[Opening Material provided section]
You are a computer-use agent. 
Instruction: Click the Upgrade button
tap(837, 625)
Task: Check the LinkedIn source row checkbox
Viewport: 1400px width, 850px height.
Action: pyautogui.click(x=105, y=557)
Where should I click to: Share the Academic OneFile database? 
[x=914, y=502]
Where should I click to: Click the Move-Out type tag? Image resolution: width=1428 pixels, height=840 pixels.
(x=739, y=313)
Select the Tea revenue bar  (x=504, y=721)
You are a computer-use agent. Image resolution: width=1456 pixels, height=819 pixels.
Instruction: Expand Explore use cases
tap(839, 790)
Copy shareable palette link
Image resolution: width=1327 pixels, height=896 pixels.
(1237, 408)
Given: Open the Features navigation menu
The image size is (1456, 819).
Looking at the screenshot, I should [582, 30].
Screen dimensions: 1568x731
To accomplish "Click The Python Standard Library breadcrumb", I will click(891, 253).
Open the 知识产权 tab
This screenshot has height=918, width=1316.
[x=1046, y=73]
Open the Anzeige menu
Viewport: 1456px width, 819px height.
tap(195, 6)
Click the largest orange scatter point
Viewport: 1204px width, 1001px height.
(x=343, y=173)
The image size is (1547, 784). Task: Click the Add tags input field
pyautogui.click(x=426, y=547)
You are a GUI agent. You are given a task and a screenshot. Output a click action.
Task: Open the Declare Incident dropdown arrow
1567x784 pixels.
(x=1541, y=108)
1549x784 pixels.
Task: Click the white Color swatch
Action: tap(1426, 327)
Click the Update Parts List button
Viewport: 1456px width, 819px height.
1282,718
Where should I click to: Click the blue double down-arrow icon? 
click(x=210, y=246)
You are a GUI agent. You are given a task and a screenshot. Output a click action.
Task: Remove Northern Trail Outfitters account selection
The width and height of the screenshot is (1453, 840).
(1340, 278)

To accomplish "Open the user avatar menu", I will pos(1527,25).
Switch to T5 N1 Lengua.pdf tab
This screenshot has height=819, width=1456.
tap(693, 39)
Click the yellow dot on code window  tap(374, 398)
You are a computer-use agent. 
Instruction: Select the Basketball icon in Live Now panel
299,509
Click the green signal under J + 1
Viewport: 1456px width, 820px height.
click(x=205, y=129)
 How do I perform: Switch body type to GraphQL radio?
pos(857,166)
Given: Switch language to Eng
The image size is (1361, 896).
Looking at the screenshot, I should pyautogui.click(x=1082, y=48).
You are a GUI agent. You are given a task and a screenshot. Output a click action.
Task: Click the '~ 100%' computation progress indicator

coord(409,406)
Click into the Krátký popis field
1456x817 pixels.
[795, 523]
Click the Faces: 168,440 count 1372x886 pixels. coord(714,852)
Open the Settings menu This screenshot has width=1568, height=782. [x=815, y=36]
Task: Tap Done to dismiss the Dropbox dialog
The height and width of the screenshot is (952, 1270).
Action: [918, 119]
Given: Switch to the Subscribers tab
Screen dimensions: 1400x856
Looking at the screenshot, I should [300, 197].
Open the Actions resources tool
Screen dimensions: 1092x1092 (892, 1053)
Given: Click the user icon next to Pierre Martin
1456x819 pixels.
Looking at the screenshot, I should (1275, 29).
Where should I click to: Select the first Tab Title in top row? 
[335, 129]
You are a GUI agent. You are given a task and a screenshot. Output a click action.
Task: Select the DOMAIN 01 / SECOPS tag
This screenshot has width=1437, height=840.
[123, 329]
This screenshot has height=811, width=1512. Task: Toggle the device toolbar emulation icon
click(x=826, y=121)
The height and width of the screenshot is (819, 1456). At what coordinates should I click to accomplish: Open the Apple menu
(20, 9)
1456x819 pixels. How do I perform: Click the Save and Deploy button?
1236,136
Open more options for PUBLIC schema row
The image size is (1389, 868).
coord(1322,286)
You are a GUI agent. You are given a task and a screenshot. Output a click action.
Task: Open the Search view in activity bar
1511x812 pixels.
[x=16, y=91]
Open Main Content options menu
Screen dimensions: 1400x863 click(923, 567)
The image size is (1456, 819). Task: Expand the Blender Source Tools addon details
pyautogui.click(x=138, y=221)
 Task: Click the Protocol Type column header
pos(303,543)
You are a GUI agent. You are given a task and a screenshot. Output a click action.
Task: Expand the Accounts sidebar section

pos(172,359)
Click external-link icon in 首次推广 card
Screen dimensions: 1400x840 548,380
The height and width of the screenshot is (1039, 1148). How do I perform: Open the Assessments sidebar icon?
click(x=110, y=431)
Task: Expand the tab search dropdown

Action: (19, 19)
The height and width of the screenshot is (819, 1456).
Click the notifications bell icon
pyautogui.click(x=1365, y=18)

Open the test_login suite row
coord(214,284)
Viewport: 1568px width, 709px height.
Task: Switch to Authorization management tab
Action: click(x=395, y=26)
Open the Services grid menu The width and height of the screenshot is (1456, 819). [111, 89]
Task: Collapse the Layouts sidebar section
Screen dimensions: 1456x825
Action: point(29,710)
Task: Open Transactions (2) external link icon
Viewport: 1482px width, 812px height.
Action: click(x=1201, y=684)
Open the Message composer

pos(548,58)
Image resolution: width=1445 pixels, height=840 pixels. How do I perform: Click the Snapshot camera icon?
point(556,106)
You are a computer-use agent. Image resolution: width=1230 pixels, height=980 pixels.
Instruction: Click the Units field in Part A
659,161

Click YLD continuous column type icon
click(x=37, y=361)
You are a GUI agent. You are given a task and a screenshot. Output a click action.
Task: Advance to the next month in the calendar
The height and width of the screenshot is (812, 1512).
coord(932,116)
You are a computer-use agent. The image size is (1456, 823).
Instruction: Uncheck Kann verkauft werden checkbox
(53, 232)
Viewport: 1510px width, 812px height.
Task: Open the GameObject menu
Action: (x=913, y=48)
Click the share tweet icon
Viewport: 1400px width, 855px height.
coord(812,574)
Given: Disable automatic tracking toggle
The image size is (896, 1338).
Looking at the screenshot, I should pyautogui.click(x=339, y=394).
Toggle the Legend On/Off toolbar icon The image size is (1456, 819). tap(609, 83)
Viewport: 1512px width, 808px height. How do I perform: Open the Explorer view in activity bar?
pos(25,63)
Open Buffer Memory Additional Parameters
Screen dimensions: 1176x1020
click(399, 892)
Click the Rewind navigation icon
[Closing Material provided section]
Please repeat all the records above exactly as they appear.

You are a computer-use agent. 
Instruction: Click the Upgrade button
tap(837, 625)
Task: Check the LinkedIn source row checkbox
Viewport: 1400px width, 850px height.
Action: pyautogui.click(x=105, y=557)
Where should I click to: Share the Academic OneFile database? 
[x=914, y=502]
Where should I click to: Click the Move-Out type tag? Image resolution: width=1428 pixels, height=840 pixels.
(x=739, y=313)
Select the Tea revenue bar  (x=504, y=721)
You are a computer-use agent. Image resolution: width=1456 pixels, height=819 pixels.
Instruction: Expand Explore use cases
tap(839, 790)
Copy shareable palette link
Image resolution: width=1327 pixels, height=896 pixels.
(1237, 408)
Given: Open the Features navigation menu
The image size is (1456, 819).
Looking at the screenshot, I should [582, 30].
Screen dimensions: 1568x731
To accomplish "Click The Python Standard Library breadcrumb", I will click(891, 253).
Open the 知识产权 tab
This screenshot has height=918, width=1316.
[x=1046, y=73]
Open the Anzeige menu
Viewport: 1456px width, 819px height.
tap(195, 6)
Click the largest orange scatter point
Viewport: 1204px width, 1001px height.
(x=343, y=173)
The image size is (1547, 784). Task: Click the Add tags input field
pyautogui.click(x=426, y=547)
You are a GUI agent. You are given a task and a screenshot. Output a click action.
Task: Open the Declare Incident dropdown arrow
1567x784 pixels.
(x=1541, y=108)
1549x784 pixels.
Task: Click the white Color swatch
Action: tap(1426, 327)
Click the Update Parts List button
Viewport: 1456px width, 819px height.
1282,718
Where should I click to: Click the blue double down-arrow icon? 
click(x=210, y=246)
You are a GUI agent. You are given a task and a screenshot. Output a click action.
Task: Remove Northern Trail Outfitters account selection
The width and height of the screenshot is (1453, 840).
(1340, 278)

To accomplish "Open the user avatar menu", I will pos(1527,25).
Switch to T5 N1 Lengua.pdf tab
This screenshot has height=819, width=1456.
tap(693, 39)
Click the yellow dot on code window  tap(374, 398)
You are a computer-use agent. 
Instruction: Select the Basketball icon in Live Now panel
299,509
Click the green signal under J + 1
Viewport: 1456px width, 820px height.
click(x=205, y=129)
 How do I perform: Switch body type to GraphQL radio?
pos(857,166)
Given: Switch language to Eng
The image size is (1361, 896).
Looking at the screenshot, I should pyautogui.click(x=1082, y=48).
You are a GUI agent. You are given a task and a screenshot. Output a click action.
Task: Click the '~ 100%' computation progress indicator

coord(409,406)
Click into the Krátký popis field
1456x817 pixels.
[795, 523]
Click the Faces: 168,440 count 1372x886 pixels. coord(714,852)
Open the Settings menu This screenshot has width=1568, height=782. [x=815, y=36]
Task: Tap Done to dismiss the Dropbox dialog
The height and width of the screenshot is (952, 1270).
Action: [918, 119]
Given: Switch to the Subscribers tab
Screen dimensions: 1400x856
Looking at the screenshot, I should [300, 197].
Open the Actions resources tool
Screen dimensions: 1092x1092 (892, 1053)
Given: Click the user icon next to Pierre Martin
1456x819 pixels.
Looking at the screenshot, I should (1275, 29).
Where should I click to: Select the first Tab Title in top row? 
[335, 129]
You are a GUI agent. You are given a task and a screenshot. Output a click action.
Task: Select the DOMAIN 01 / SECOPS tag
This screenshot has width=1437, height=840.
[123, 329]
This screenshot has height=811, width=1512. Task: Toggle the device toolbar emulation icon
click(x=826, y=121)
The height and width of the screenshot is (819, 1456). At what coordinates should I click to accomplish: Open the Apple menu
(20, 9)
1456x819 pixels. How do I perform: Click the Save and Deploy button?
1236,136
Open more options for PUBLIC schema row
The image size is (1389, 868).
coord(1322,286)
You are a GUI agent. You are given a task and a screenshot. Output a click action.
Task: Open the Search view in activity bar
1511x812 pixels.
[x=16, y=91]
Open Main Content options menu
Screen dimensions: 1400x863 click(923, 567)
The image size is (1456, 819). Task: Expand the Blender Source Tools addon details
pyautogui.click(x=138, y=221)
 Task: Click the Protocol Type column header
pos(303,543)
You are a GUI agent. You are given a task and a screenshot. Output a click action.
Task: Expand the Accounts sidebar section

pos(172,359)
Click external-link icon in 首次推广 card
Screen dimensions: 1400x840 548,380
The height and width of the screenshot is (1039, 1148). How do I perform: Open the Assessments sidebar icon?
click(x=110, y=431)
Task: Expand the tab search dropdown

Action: (19, 19)
The height and width of the screenshot is (819, 1456).
Click the notifications bell icon
pyautogui.click(x=1365, y=18)

Open the test_login suite row
coord(214,284)
Viewport: 1568px width, 709px height.
Task: Switch to Authorization management tab
Action: click(x=395, y=26)
Open the Services grid menu The width and height of the screenshot is (1456, 819). [111, 89]
Task: Collapse the Layouts sidebar section
Screen dimensions: 1456x825
Action: point(29,710)
Task: Open Transactions (2) external link icon
Viewport: 1482px width, 812px height.
Action: click(x=1201, y=684)
Open the Message composer

pos(548,58)
Image resolution: width=1445 pixels, height=840 pixels. How do I perform: Click the Snapshot camera icon?
point(556,106)
You are a computer-use agent. Image resolution: width=1230 pixels, height=980 pixels.
Instruction: Click the Units field in Part A
659,161

Click YLD continuous column type icon
click(x=37, y=361)
You are a GUI agent. You are given a task and a screenshot. Output a click action.
Task: Advance to the next month in the calendar
The height and width of the screenshot is (812, 1512).
coord(932,116)
You are a computer-use agent. The image size is (1456, 823).
Instruction: Uncheck Kann verkauft werden checkbox
(53, 232)
Viewport: 1510px width, 812px height.
Task: Open the GameObject menu
Action: (x=913, y=48)
Click the share tweet icon
Viewport: 1400px width, 855px height.
coord(812,574)
Given: Disable automatic tracking toggle
The image size is (896, 1338).
Looking at the screenshot, I should pyautogui.click(x=339, y=394).
Toggle the Legend On/Off toolbar icon The image size is (1456, 819). tap(609, 83)
Viewport: 1512px width, 808px height. How do I perform: Open the Explorer view in activity bar?
pos(25,63)
Open Buffer Memory Additional Parameters
Screen dimensions: 1176x1020
click(399, 892)
Click the Rewind navigation icon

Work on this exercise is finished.